◆ **About this exercise**:
Two lines in the data below mark the range: the one with "Click the Results bar chart icon" and the one with "The image size is (1420, 840).". Return both, along with every line between them, exactly.

◆ **Dataset records**:
##########
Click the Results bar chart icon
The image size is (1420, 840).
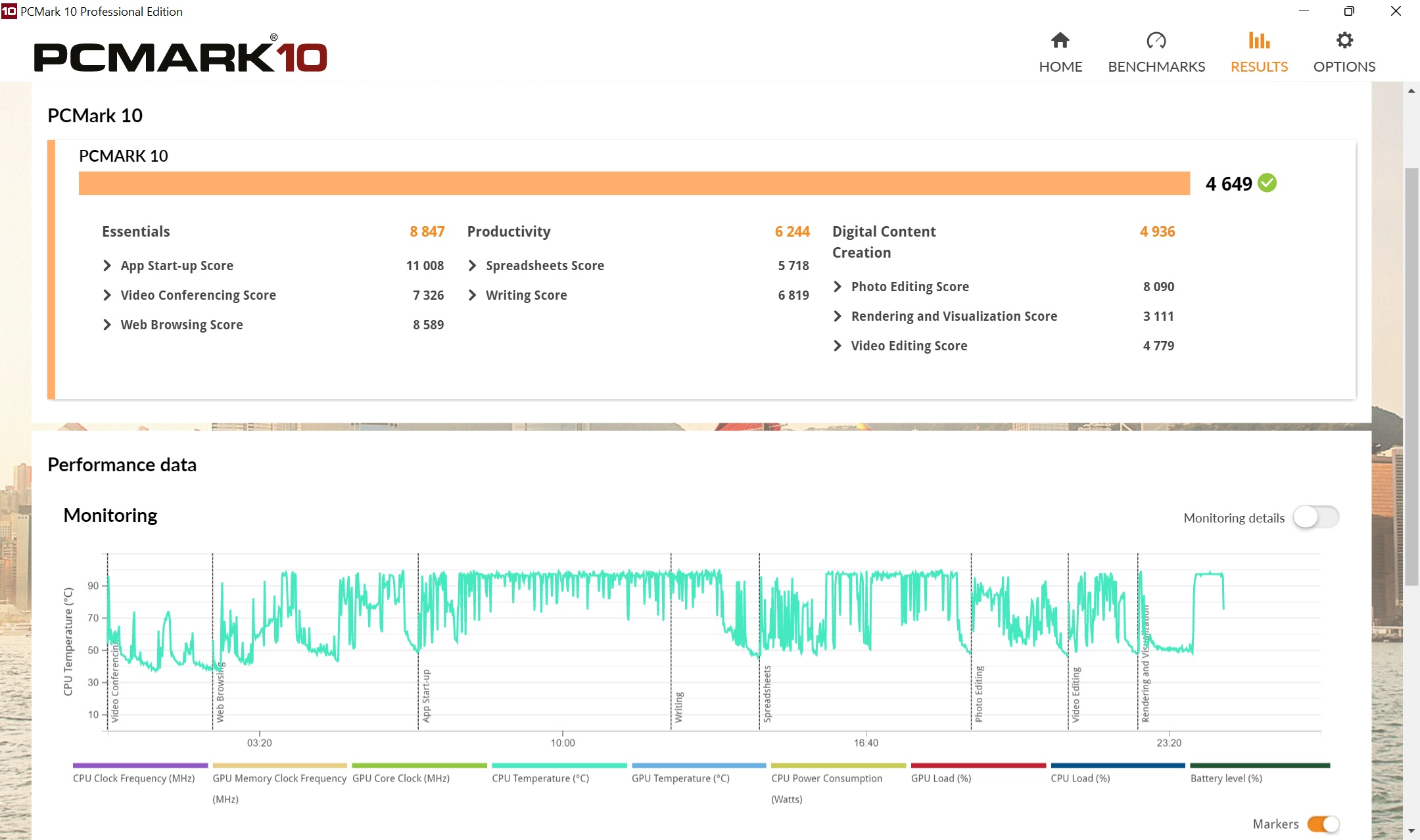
##########
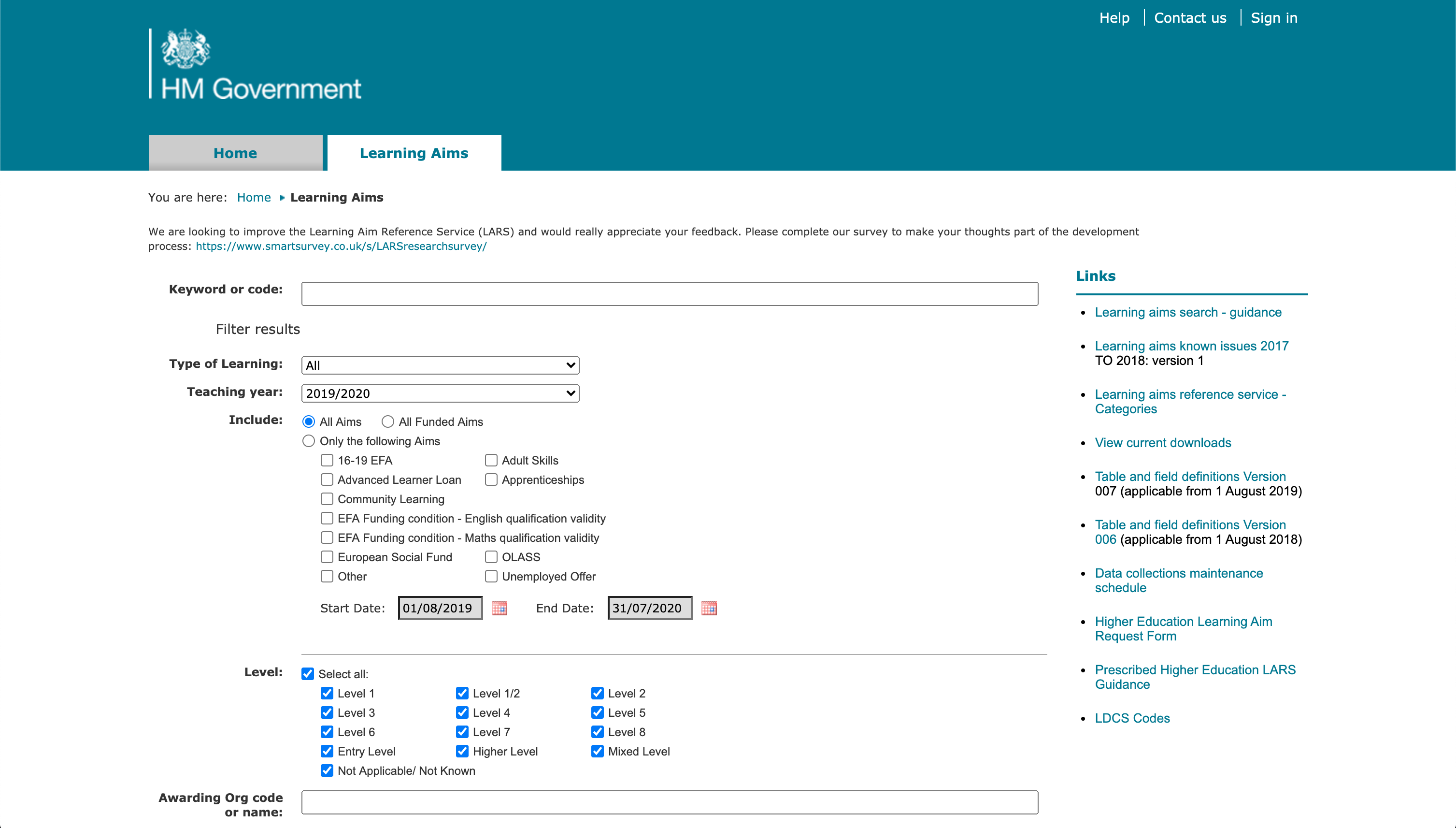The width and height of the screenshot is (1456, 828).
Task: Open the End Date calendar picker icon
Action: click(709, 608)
##########
◆ **Output**:
Click the Results bar chart icon
The image size is (1420, 840).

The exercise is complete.